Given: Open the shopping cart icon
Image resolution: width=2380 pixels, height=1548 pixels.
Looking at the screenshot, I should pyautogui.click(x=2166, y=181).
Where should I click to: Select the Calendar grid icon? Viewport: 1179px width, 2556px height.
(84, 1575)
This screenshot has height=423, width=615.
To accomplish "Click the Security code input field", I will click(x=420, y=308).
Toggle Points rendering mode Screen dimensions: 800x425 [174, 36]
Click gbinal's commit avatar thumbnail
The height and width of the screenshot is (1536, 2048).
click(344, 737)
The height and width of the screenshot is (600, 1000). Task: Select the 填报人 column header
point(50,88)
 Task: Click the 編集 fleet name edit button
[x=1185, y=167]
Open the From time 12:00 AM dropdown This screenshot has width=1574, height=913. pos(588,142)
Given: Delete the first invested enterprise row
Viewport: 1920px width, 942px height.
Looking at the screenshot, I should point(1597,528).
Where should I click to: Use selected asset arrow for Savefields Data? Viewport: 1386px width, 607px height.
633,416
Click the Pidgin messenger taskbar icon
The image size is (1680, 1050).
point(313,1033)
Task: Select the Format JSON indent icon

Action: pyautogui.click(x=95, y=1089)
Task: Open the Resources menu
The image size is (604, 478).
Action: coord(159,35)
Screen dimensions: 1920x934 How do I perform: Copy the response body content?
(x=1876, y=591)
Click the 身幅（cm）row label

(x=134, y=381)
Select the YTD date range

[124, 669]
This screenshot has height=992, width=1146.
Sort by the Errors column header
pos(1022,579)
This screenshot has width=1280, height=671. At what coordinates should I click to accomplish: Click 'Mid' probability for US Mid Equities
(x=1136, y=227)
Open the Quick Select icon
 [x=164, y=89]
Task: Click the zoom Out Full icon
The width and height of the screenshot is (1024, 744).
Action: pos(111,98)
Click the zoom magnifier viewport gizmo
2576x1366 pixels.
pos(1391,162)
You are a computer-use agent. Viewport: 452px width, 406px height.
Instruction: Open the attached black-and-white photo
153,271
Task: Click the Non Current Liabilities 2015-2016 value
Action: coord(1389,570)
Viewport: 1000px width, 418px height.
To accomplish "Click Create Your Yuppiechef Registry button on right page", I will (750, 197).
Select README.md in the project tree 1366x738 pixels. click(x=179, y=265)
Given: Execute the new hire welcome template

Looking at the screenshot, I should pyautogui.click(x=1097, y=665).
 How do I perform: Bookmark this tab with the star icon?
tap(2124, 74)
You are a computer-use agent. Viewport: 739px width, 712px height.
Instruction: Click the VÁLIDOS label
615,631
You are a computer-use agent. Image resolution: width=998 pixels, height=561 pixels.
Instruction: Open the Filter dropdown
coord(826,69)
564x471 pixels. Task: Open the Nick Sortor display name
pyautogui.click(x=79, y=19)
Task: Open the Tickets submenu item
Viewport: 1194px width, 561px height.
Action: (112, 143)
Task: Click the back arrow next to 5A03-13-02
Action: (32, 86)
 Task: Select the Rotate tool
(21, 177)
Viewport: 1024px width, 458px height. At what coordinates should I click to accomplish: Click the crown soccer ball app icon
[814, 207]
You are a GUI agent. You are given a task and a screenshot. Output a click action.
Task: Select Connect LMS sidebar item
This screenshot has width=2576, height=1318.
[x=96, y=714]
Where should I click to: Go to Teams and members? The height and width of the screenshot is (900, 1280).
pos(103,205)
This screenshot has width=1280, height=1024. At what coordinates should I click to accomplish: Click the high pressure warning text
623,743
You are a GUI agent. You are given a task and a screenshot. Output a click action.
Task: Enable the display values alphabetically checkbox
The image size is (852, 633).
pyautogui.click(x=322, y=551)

*Objective*: Print the entries above again without changes, from the line with "This screenshot has height=423, width=615." up to and including the line with "pos(1022,579)".

*Response*:
This screenshot has height=423, width=615.
To accomplish "Click the Security code input field", I will click(x=420, y=308).
Toggle Points rendering mode Screen dimensions: 800x425 [174, 36]
Click gbinal's commit avatar thumbnail
The height and width of the screenshot is (1536, 2048).
click(344, 737)
The height and width of the screenshot is (600, 1000). Task: Select the 填报人 column header
point(50,88)
 Task: Click the 編集 fleet name edit button
[x=1185, y=167]
Open the From time 12:00 AM dropdown This screenshot has width=1574, height=913. pos(588,142)
Given: Delete the first invested enterprise row
Viewport: 1920px width, 942px height.
Looking at the screenshot, I should point(1597,528).
Where should I click to: Use selected asset arrow for Savefields Data? Viewport: 1386px width, 607px height.
633,416
Click the Pidgin messenger taskbar icon
The image size is (1680, 1050).
point(313,1033)
Task: Select the Format JSON indent icon

Action: pyautogui.click(x=95, y=1089)
Task: Open the Resources menu
The image size is (604, 478).
Action: coord(159,35)
Screen dimensions: 1920x934 How do I perform: Copy the response body content?
(x=1876, y=591)
Click the 身幅（cm）row label

(x=134, y=381)
Select the YTD date range

[124, 669]
This screenshot has height=992, width=1146.
Sort by the Errors column header
pos(1022,579)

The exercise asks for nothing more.